SOURCE TEXT
## begin
Bartender and owner Dave Florence poses with a few cocktails at Archie's, a new speakeasy inside Bid's Place in Mills. (Dan Cepeda, Oil City)

Mills pizza joint Bid’s Place has been reliably serving pies in a nondescript ’60s-era strip mall for over 20 years. Its neighbors sell donuts, groom dogs and give dance lessons.

The place is more Tony Soprano than Al Capone, until one notices a small room at the very back of Bid’s. Enter, and a world of prohibition-era cocktails awaits.

Bid’s Place co-owner Dave Florence found inspiration for Archie’s, his new speakeasy cocktail bar, from his lifelong fascination with old-school mafia. “I idolized the gangsters when I was a kid,” said Florence. “They had class and style with the way they did things.”

Fortunately, Florence never got into this kind of family business. “I realized that their retirement plan wasn’t good, since you had to die,” he said. Instead, he studied criminal justice and worked for 16 years at the Natrona County Sheriff’s Office before taking early retirement. Florence and his wife Marci then bought the struggling Bid’s Place a few years years back and have worked to revive it.

 

Dave Florence pours a sidecar cocktail at Archie’s in Mills. (Dan Cepeda, Oil City)

Florence recently had the idea of making more creative use of his distribution room, an area set off from the restaurant as a regulatory requirement to pour liquor. Not much of a drinker himself, he set out to research the craft of making ’20s-era cocktails. Eventually he found a vintage “little black book” of cocktail recipes.
## end
INSTRUCTIONS
A) According to the article on Archie's speakeasy, what do the neighbors of Bid's Place offer? List each one.
B) Answer these questions using the article on Archie's speakeasy:
(i) For how long has Bid's Place been serving pies?
(ii) How many years did Dave Florence work at the Natrona County Sheriff's Office?
(iii) What did Florence eventually find while researching '20s-era cocktails?
C) Carry on the article on Archie's speakeasy, starting right after its final sentence.
The material beyond this point stands apart from the article on Archie's speakeasy.

SUPPLIED MATERIAL
## begin
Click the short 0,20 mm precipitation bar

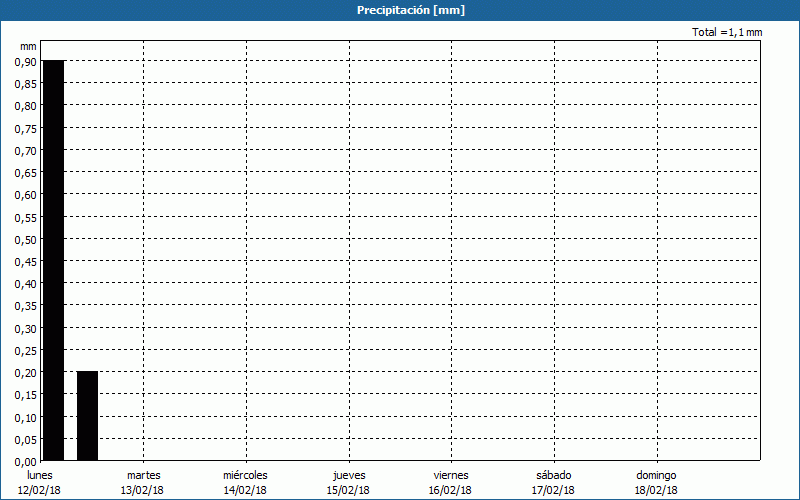pyautogui.click(x=87, y=415)
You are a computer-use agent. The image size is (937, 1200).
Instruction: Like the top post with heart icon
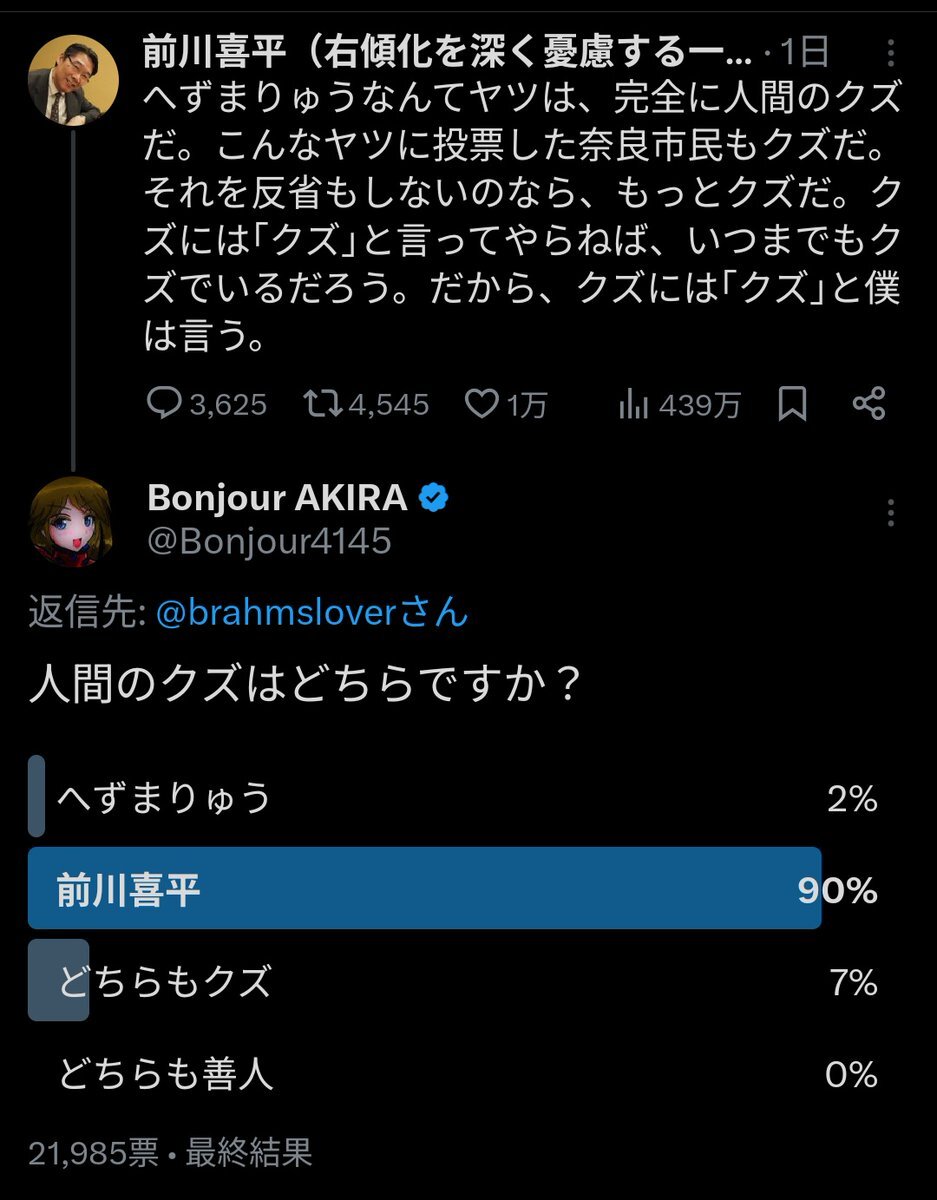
## end
RESULTS FOR THE EXERCISE
A)
- Donuts
- Dog grooming
- Dance lessons

B)
(i) For over 20 years.
(ii) 16 years.
(iii) A vintage "little black book" of cocktail recipes.

C)
Tequila is out since it was nearly impossible to smuggle the spirit over the southern border, Florence said. Most spirits were sneaking in from Canada and Ireland through sophisticated mafia connections, which meant the majority of cocktails were based on whiskey along with gin and vodka.

Florence uses as much Wyoming-made spirits as possible. The clear drinks are from local distillers Backwards, and whiskey and rye comes mainly from Wyoming Whiskey. He also has Wyoming beer on tap, and a few Wyoming wines. Some cocktails are even made with wine or beer. All mixers are made fresh in house, right down to the boozy soaked maraschino cherries.

Eventually Florence plans to plant passwords on Facebook for customers hoping to get into the speakeasy. It probably won’t be very well enforced, admits Dave, but rather involve deals for loyal customers.

“We love our customers, love to talk to them and make them feel like home,” said Florence. “Like part of the family.”

Archie’s is located inside Bid’s Place at 4709 W. Yellowstone in Mills and open Monday through Saturday from 2:00 to 8:00.

 

A freshly-mixed sidecar cocktail at Archie’s in Mills. (Dan Cepeda, Oil City)

 

Archie’s version of an apple pie a la mode cocktail uses Backwards Milk Can cinnamon moonshine and heavy cream. (Dan Cepeda, Oil City)

 

Dave Florence places a maraschino cherry in an old fashioned cocktail at Archie’s. Like all of their mixers, the maraschino cherries are house made from scratch. (Dan Cepeda, Oil City)

 

Dave Florence mixes a “Bid’s Cocktail”, an off-the-menue item at Archie’s. (Dan Cepeda, Oil City)

 

A “Bid’s Cocktail” at Archie’s in Mills. (Dan Cepeda, Oil City)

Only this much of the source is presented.